The Stream Collector is divided into multiple components interacting between each other in order to parse text source properly and generate raw values. Refer the figure for a global overview of the architecture.

  • Stream Retriever: These components are used to retrieve the text sources.
  • Dataset Reader: These components divides the text sources into smaller text chunks. This proves useful in order to be able to parse multiple small chunks in parallel.
  • Reader: These components parses the different text source and extract information out of them and enhance the context.
  • Transformer: These components modifies/standardize the different text sources in order to parse them.
  • Context : This component holds the various dynamic information's required for the generation of Raw Values.
  • Releaser: This component triggers the generation of Raw Values out of the current context.
  • Release Listener: This component receives the generation requests from the Releaser, computes the Raw Values and send them to the next component in the collecting chain of the Collector Manager.

:: Entries provided ::
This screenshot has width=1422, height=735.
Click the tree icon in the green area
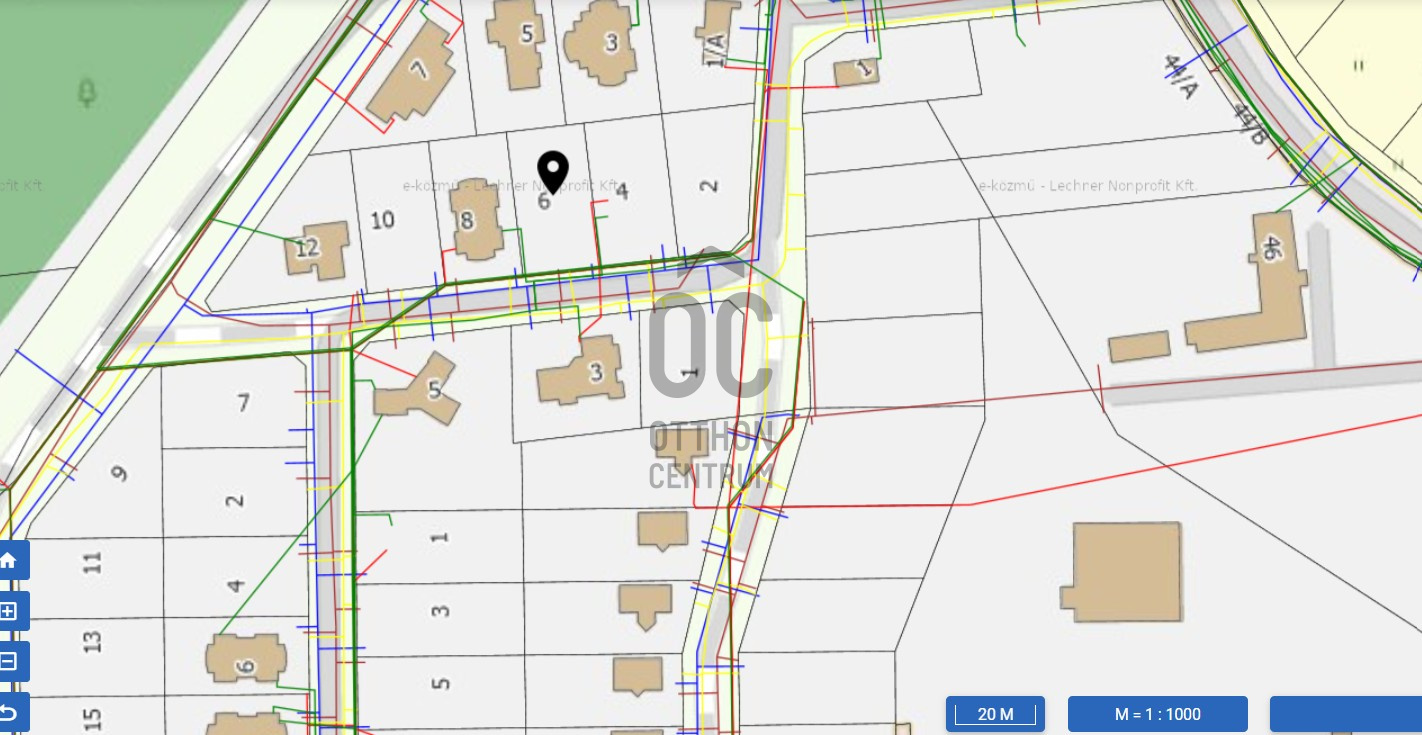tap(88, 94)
==
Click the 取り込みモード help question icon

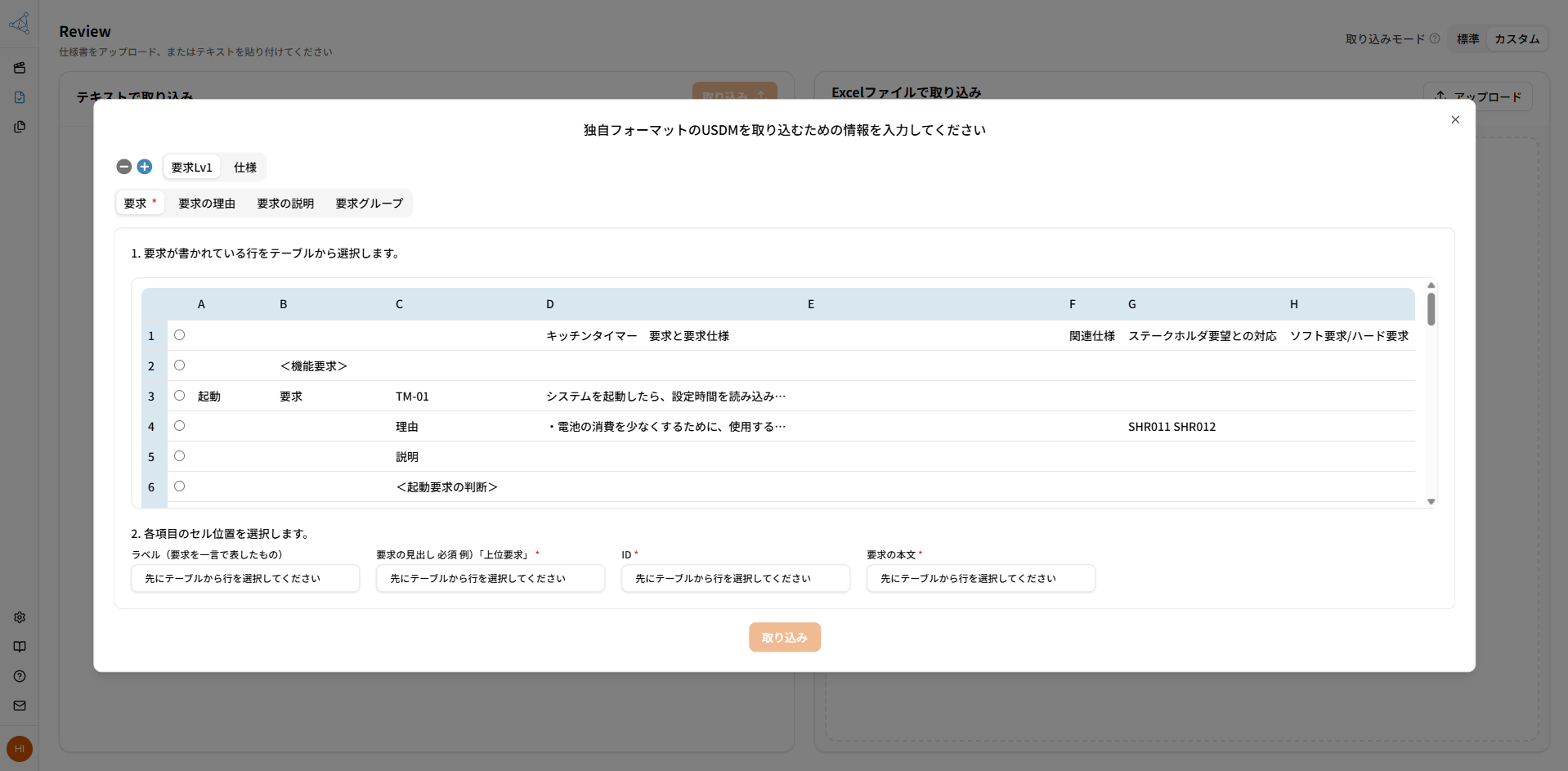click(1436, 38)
---
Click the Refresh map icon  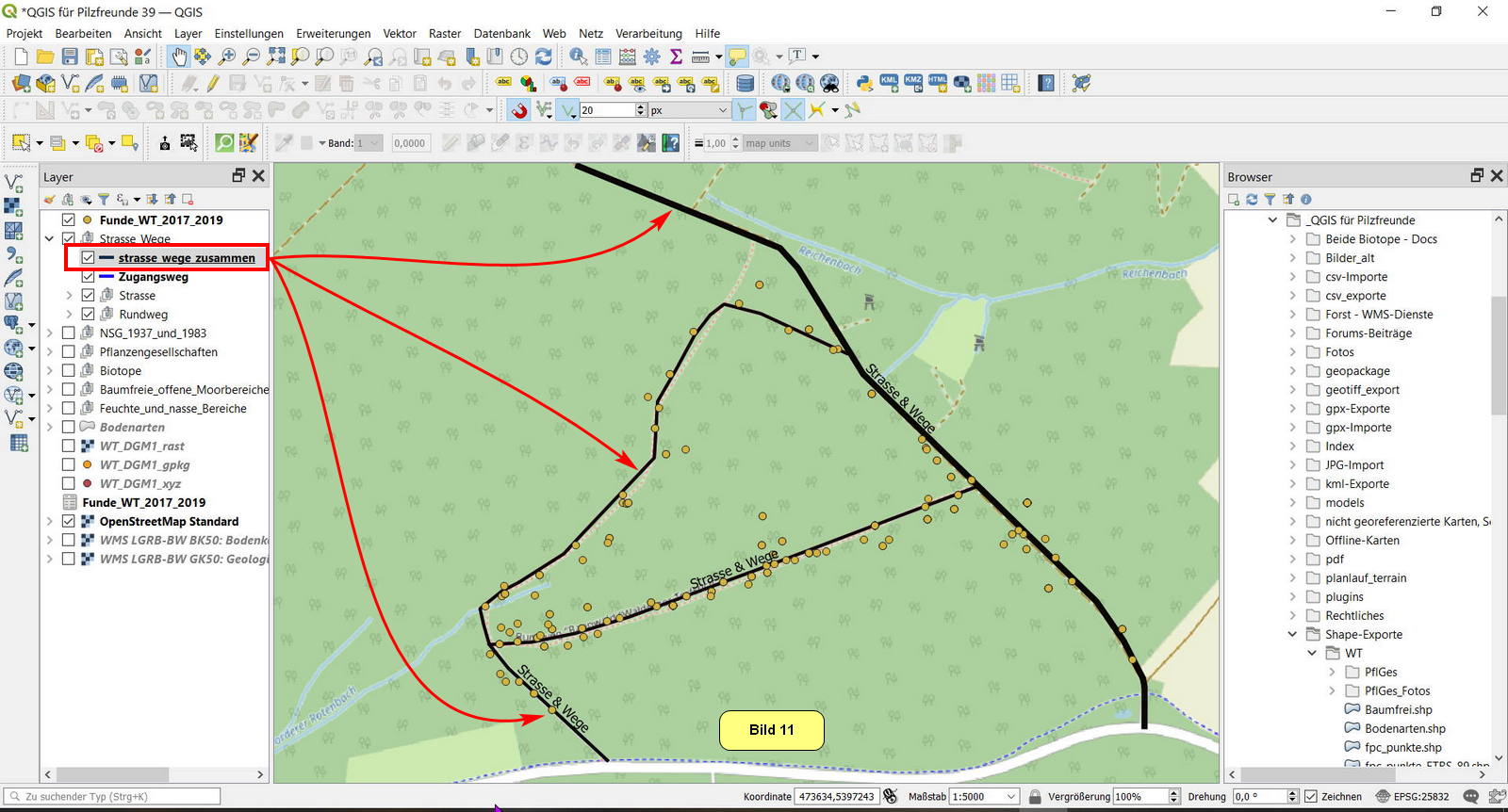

:: Task set ::
1 - In the Stream Collector description, how would you translate this sentence into Spanish: "This component triggers the generation of Raw Values out of the current context."
2 - Answer these questions using the Stream Collector description:
(a) Which component is used to retrieve the text sources?
(b) What does the Context component hold?
(c) Where does the Release Listener send the Raw Values it computes?
3 - According to the Stream Collector description, why does the Dataset Reader divide the text sources into smaller chunks?

:: Exercise solutions ::
1 - Este componente activa la generación de los Raw Values a partir del contexto actual.

2 -
(a) The Stream Retriever.
(b) The various dynamic information required for the generation of Raw Values.
(c) To the next component in the collecting chain of the Collector Manager.

3 - Dividing the text sources into smaller text chunks makes it possible to parse multiple small chunks in parallel.